Setting up GitHub Runners on Kubernetes

Published November 7, 2021

If you are using GitHub Actions then you will be using GitHub Runners which are what run the actual actions. If you are working with a public repository then you are probably fine with the runners that GitHub provides. This is because with public repositories you could be running untrusted code provided by random people on the internet and GitHub does a good job of not letting you shoot yourself in the foot. Additionally, the GitHub provided runners are provided for free for public repositories, within limits.

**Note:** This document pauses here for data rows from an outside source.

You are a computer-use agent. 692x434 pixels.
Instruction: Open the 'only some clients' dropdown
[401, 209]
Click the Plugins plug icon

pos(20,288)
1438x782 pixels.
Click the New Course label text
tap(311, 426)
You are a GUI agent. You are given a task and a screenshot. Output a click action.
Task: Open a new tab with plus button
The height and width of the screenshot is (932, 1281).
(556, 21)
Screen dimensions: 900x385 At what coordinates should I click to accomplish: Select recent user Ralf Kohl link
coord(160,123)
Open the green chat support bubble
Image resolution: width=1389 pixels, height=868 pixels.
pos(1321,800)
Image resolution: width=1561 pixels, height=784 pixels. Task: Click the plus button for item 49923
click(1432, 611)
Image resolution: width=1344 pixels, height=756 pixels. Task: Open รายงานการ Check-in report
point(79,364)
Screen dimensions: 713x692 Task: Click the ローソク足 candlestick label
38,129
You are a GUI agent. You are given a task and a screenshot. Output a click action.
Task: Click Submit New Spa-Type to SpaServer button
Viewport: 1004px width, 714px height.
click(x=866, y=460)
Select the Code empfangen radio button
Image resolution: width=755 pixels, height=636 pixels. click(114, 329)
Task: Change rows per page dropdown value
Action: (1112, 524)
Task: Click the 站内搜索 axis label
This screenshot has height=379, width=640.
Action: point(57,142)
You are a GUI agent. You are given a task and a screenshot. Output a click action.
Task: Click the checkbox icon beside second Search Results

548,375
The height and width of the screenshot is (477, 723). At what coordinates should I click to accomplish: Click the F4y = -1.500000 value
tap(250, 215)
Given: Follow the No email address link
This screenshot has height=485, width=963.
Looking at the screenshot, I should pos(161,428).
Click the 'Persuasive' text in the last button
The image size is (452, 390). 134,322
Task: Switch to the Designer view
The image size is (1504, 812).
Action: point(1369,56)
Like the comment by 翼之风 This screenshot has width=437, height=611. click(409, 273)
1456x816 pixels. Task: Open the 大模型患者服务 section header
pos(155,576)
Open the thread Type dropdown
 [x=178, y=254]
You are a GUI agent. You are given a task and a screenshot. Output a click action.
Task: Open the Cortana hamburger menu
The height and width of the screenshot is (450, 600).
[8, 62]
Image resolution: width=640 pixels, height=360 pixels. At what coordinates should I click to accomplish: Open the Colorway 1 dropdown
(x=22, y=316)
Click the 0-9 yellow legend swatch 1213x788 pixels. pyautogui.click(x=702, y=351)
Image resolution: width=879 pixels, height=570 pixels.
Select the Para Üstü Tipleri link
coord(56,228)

But if you are using a private repository or you want access to extra resources beyond what is available with the free runners then you will want to run your own self-hosted GitHub Runner. One option is to turn on a server for the express purpose of running your GitHub Runnner and nothing else. But if you have a Kubernetes cluster running then why not put it to use?

The documentation for running a self-hosted GitHub Runner within Kubernetes is sparse. Some of the difficulties you will run into include:

The GitHub Runner software forces itself to restart whenever a new version is released despite people asking for this feature to be opt-out. So we will have to find a way to work around this.
If you want to run any containers (e.g. Docker) within your actions then you’ll need to have container tools like Docker installed and working.
If you use the “container” capability included with GitHub Runner, the runner will try to include a bunch of GitHub Runner components inside the container that is doing the building so you’ll need make those accessible to both the GitHub Runner and the Docker daemon that is running the container.

Of course, before we get started you will need to generate a Personal Access Token which will be used to register your runner. You will need one PAT per runner. The token must have the admin:org permissions granted to it. I have not set up any ephemeral runners with auto-scaling so I cannot speak to how that works. We’re only talking about permanent runners.

The GitHub Runner Container

As GitHub does not publish containers for their runner we will have to make our own. We need two files to make our container: Dockerfile and entrypoint. First, the Dockerfile:

`Dockerfile`

FROM debian:bullseye-slim

ENV DEBIAN_FRONTEND=noninteractive
RUN apt-get -q update && apt-get -y upgrade && \
    # install our dependencies
    apt-get install -y --no-install-recommends tini git git-lfs jq make curl ca-certificates gnupg && \
    # install the github runner dependencies
    apt-get install -y --no-install-recommends liblttng-ust0 libkrb5-3 zlib1g libssl1.1 libicu67 && \
    # install docker dependencies
    curl -fsSL https://download.docker.com/linux/debian/gpg | gpg --dearmor -o /etc/apt/trusted.gpg.d/docker-archive-bullseye.gpg && \
    echo -n "deb [arch=amd64] https://download.docker.com/linux/debian bullseye stable" > /etc/apt/sources.list.d/docker.list && \
    apt-get -q update && apt-get install -y --no-install-recommends docker-ce-cli docker-compose pass && \
    # clean up apt files
    apt-get clean && rm -rf /var/lib/apt/lists/*

# copy the entrypoint file
COPY entrypoint /entrypoint
RUN chmod +x /entrypoint

# this will run as root to deal with container issues
ENV RUNNER_ALLOW_RUNASROOT="1"

ENTRYPOINT ["tini", "--", "/entrypoint"]

What we’re doing here is installing some basic tools like git and make and curl. You can add more basic tools for your runner here, whatever you’d like generally available to your jobs. Next we install libraries that are required for the GitHub Runner software like liblttng-ust0, libkrb5-3, zlib1, libssl1.1, and libicu67. Then we add the Docker apt repository so that we can install the latest Docker CLI and docker-compose tool.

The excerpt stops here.